Дилюк ускоренным шагом, продавливая туфлями плитку (которую как ошибочно положили в дождь!), двигался в сторону музыканта. Прошел через дорогу — одно только
чувство, что кто-то идет прямо по его стопам никак не покидало молодого
человека, особенно, когда двоились шаги по лужам, но из-за зонта, что лежал на
его плече, он даже не мог оглянутся — чуть не окунувшись ногой в лужу, поднялся
по ступенькам, и вот — пара метров, а перед ним все так же безустанно перебирал
аккорды покрасневший от постоянной игры и прохлады артист…
«И что же он играл?» — Мужчина окунувшийся с головой в далекое воспоминание, отдернулся и оглянул дорогу, но мысли все были об одном. Дилюк как бы припоминает слова, отдаленно настукивает пальцами по рулю темп мелодии, что-то даже напевает,
отдельные яркие строчки, но хорошо помнит. только отрывистое «Долгая счастливая
жизнь!»… Композицию полностью он вспомнить не может. И как он только удосужился
забыть?! Забыв ту простенькую дворовую песню, он будто и позабыл их
первую встречу!..
Досадно стало на душе, но Дилюк получил ответ — артист играл шансон! Шансон — вольная мелодия! И вольный глас всех подневольных. Причем подневольными их Дилюк назвал не спроста, замышляя в этом слове что-то больше, чем обыкновенные лишенные
свободы: здесь фигурировали в первую очередь те, кто неволен был в душе, кто
скучает, кто ждет и помнит, кому в тяжесть разлука и горестно сладки
практически стертые из памяти воспоминания… И как ловко все подневольные,
будучи при деньгах и славе могут сладко голосить о том, что тождественно
счастью — любви. Как ощущается каждое мягкое слово и как пронзающе отдается в
сердце каждая струна; как песни артистов отыскивают счастье в том немногом; как
их лирические герои радуются душистому шафрану, вечеру вдоль набережной и
длинной тернистой дороге… В этом находил себя и Дилюк.
Музыка ненадолго вернула водителя из воспоминаний и заставила приковать свой взгляд на дороге. Но в глухих лесах, в которые Дилюк попал спустя лишь час от поездки, уже не было ни связи обыкновенной и уж тем более радиосвязи. В ту же минуту вместо приятной мелодии, радио запершило и оттуда хлынули, разъедая уши, помехи… Мужчина выключил радио, и в нерушимой тишине вновь окунулся в тот день, тот далекий день…
— Здравствуй, сынок! — Дилюк не успел еще поздороваться, как выступающий, неожиданно прервавший свою трепетную игру, опередил юношу.

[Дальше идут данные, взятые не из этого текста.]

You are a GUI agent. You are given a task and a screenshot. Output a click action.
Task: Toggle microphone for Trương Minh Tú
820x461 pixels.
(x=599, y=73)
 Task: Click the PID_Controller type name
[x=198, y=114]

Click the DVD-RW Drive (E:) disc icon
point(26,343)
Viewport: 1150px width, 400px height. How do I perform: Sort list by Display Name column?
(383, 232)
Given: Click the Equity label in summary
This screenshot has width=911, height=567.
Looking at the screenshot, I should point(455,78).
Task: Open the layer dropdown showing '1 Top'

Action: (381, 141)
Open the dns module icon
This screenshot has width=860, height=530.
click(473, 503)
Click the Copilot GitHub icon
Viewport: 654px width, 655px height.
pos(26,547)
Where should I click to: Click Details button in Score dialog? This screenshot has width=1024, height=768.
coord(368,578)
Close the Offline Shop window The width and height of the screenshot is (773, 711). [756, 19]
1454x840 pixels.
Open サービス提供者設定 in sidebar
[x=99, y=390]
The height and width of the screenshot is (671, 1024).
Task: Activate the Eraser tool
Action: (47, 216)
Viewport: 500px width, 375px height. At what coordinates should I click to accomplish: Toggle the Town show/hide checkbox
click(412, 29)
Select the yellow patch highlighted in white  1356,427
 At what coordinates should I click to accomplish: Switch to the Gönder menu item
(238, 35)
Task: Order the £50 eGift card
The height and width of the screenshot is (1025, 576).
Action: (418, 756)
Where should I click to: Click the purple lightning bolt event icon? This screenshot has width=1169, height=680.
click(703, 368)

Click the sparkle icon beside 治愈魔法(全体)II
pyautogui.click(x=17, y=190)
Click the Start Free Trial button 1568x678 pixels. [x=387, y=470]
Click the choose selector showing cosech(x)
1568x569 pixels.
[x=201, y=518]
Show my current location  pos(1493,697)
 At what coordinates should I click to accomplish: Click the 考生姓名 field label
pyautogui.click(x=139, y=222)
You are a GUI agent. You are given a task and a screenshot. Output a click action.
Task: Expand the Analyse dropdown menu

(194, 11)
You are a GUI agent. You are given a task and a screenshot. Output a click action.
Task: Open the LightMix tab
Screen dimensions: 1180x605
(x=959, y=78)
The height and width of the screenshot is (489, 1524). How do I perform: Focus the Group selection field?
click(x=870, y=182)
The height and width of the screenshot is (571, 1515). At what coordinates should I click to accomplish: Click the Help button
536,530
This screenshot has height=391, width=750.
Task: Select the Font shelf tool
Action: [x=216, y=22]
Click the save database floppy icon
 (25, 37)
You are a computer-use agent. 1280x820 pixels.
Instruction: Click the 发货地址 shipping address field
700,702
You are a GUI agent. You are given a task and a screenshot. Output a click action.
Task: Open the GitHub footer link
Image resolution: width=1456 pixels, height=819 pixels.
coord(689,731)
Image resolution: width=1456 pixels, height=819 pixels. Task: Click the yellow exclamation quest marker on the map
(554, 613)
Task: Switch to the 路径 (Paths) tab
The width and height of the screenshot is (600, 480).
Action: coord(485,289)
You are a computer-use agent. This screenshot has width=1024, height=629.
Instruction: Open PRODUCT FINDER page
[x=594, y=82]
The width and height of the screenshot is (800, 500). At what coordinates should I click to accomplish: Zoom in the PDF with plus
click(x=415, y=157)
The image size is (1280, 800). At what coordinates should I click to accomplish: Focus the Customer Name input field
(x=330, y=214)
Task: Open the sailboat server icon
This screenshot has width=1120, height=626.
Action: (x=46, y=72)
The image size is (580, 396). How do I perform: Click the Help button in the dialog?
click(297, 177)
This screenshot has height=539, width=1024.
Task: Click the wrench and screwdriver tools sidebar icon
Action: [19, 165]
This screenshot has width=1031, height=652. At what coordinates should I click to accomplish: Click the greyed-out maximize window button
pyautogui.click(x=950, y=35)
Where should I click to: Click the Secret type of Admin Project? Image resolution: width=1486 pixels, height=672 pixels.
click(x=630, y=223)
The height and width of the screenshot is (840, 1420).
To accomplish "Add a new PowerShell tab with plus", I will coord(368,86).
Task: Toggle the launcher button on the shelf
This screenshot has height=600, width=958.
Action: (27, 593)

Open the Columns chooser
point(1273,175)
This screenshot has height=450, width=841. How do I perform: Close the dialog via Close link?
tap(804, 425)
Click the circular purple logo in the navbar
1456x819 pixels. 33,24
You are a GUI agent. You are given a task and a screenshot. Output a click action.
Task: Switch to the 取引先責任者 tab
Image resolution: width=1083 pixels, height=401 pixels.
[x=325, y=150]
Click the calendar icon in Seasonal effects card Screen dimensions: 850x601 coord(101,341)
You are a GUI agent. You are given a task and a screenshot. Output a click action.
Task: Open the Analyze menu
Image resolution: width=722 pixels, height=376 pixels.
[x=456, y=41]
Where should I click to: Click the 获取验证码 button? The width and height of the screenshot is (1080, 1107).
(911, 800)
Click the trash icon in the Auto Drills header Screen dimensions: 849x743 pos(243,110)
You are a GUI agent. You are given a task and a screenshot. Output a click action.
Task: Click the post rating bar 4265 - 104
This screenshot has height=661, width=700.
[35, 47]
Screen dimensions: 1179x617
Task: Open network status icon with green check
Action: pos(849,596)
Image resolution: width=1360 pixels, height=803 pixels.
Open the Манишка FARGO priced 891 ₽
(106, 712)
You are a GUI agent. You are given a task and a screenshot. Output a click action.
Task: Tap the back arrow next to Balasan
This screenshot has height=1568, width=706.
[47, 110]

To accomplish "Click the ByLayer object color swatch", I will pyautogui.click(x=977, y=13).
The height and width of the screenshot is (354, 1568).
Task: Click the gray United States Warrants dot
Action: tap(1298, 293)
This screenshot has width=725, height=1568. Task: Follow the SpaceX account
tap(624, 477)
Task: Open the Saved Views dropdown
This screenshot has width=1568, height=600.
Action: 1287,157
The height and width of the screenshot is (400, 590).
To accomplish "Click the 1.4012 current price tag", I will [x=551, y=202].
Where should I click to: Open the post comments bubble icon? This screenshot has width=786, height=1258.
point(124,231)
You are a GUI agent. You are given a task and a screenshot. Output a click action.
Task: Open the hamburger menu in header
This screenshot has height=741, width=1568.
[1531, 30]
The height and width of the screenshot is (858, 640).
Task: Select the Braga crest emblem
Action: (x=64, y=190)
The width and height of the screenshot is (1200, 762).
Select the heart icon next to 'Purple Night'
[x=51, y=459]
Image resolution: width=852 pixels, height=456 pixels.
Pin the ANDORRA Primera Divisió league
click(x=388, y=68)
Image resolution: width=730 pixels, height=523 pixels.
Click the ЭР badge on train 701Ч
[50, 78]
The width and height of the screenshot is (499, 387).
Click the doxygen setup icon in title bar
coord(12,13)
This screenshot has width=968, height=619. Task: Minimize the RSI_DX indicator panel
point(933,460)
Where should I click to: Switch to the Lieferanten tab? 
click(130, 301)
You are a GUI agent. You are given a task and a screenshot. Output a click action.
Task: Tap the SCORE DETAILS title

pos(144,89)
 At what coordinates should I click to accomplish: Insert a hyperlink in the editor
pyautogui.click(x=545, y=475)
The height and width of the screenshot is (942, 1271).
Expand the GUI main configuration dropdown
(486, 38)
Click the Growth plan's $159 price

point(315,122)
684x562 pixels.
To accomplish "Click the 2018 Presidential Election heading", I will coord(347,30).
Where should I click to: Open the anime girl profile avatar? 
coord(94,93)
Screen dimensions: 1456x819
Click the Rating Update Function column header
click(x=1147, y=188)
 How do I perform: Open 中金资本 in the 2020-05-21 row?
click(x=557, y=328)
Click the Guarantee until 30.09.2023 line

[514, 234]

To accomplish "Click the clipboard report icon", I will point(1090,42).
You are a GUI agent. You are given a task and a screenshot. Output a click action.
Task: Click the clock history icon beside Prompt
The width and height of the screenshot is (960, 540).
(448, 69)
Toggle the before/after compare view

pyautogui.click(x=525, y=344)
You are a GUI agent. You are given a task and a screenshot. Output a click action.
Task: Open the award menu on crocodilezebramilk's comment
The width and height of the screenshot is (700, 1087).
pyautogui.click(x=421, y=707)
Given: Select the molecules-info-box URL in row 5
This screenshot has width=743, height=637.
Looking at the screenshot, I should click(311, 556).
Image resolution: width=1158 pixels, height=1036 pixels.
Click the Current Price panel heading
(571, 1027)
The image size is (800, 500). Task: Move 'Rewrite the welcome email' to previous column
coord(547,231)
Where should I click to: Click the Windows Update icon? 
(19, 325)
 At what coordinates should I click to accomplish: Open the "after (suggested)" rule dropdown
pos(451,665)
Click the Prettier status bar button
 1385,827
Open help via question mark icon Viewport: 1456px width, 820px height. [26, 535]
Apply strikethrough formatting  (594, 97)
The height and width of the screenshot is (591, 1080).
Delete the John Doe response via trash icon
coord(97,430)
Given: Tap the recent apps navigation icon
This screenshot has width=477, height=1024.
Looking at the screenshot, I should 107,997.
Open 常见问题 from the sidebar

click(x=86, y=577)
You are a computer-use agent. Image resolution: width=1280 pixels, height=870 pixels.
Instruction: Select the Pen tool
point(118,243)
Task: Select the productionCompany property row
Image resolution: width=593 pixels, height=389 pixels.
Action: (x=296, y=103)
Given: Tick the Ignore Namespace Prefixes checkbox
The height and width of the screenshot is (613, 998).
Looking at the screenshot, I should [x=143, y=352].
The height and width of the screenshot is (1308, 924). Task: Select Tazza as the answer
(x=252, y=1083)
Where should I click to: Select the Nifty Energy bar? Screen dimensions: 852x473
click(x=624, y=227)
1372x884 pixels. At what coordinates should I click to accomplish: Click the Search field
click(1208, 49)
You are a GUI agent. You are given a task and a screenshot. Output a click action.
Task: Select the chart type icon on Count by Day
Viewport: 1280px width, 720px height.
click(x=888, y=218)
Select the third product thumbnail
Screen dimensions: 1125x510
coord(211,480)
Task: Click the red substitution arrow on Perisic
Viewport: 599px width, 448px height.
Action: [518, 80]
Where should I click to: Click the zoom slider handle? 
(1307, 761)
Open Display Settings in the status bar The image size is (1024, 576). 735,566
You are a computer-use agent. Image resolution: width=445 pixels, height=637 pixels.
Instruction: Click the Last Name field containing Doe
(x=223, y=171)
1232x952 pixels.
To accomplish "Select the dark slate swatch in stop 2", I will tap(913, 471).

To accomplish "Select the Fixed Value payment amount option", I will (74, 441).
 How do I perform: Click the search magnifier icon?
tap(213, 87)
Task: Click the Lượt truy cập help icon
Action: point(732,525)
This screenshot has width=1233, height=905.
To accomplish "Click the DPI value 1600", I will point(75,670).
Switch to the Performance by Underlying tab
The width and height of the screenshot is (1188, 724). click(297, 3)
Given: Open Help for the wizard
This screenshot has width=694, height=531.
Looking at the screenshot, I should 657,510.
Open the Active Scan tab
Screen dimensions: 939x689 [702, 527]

— Здравствуйте… — Дилюк в ожидании, что дедушка скоро продолжит играть, молча глядел на него, его гитару, снова не него. Дедушка, с ехидной улыбкой, что не уходила с его лица с момента прихода сюда Дилюка, тоже молчал и смотрел на Дилюка — видимо, тоже томился в ожидании чего-либо. Но именно выступающий определял сейчас, что происходит, и долго ли они еще будут так молчать и смотреть друг на друга.
Дилюк недоумевал: «почему он не играет? Играл, значит, играл, пришел Дилюк — и не
играет?»
— А вы еще играть будете? — решил начать Дилюк, полагая, что артист ждал именно этого вопроса.
— Знаешь, сынок, квартет одно и тоже дважды не играет! — ответил, рассмеявшись во весь голос, опрокинувшись назад и чуть не уронив гитару певец.
Юноша стоял в еще большем недоумении. Казалось, что артист только и ждал такого, как Дилюк, чтобы сыграть ему все, что он знал, блеснуть талантом, а он… отказывается?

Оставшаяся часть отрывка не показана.